View attachment 153655

I think I will switch to this ThrottleStop profile sometimes when I need high performance for a short period. I didn't change the temperature limit, I'm concerned if my CPU or laptop lifetime shortens and as this laptop is still new (a few months old).

On my observation, the CPU performed best on TPL set on 28-28. As you said, it would be because of thermal throttling by Acer. Anyway, it's good enough for now.

I didn't understand the clamp option, what is it for and what will it affect if I disable or enable it? Same for IccMax.

I also applied the task scheduler, thanks a lot for the useful guide.

@muhlisgursoy This is amazing! thank you! I have a Dell Inspiron 15 7570. It has the same i5-8250U processor which I've undervolted to -105.5mv and using the same settings as listed above (28-28), I was able to get a Cine score of 1636. my default PROCHOT is set to 98° C which i'm guessing was set by Dell and maybe why I squeaked by a little bit.
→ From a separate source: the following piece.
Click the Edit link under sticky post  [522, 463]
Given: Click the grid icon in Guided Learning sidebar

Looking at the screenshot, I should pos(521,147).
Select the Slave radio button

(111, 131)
I did hit 99°c for a brief second before it began to thermal throttle then just didnt go over 98 as the test continued. I noticed in you FIVR picture you attached earlier that your turbo ratio limits were set at 3.0 - did you change these back to 3.4 prior to testing?

@unclewebb thank you for your input as well. I've been looking all over to see what values I should be plugging in the TPL settings of Throttlestop (I'm curious why, by default, they were set to 44)
The Cine test takes less than 5 minutes so I'm just wondering how safely I can maintain these temperatures? I use my laptop for video editing sometimes and rendering can take upwards of 20 minutes. Is it safe to maintain these temperatures for an extended period of time? and will this change significantly shorten the life of the processor?

Thanks :)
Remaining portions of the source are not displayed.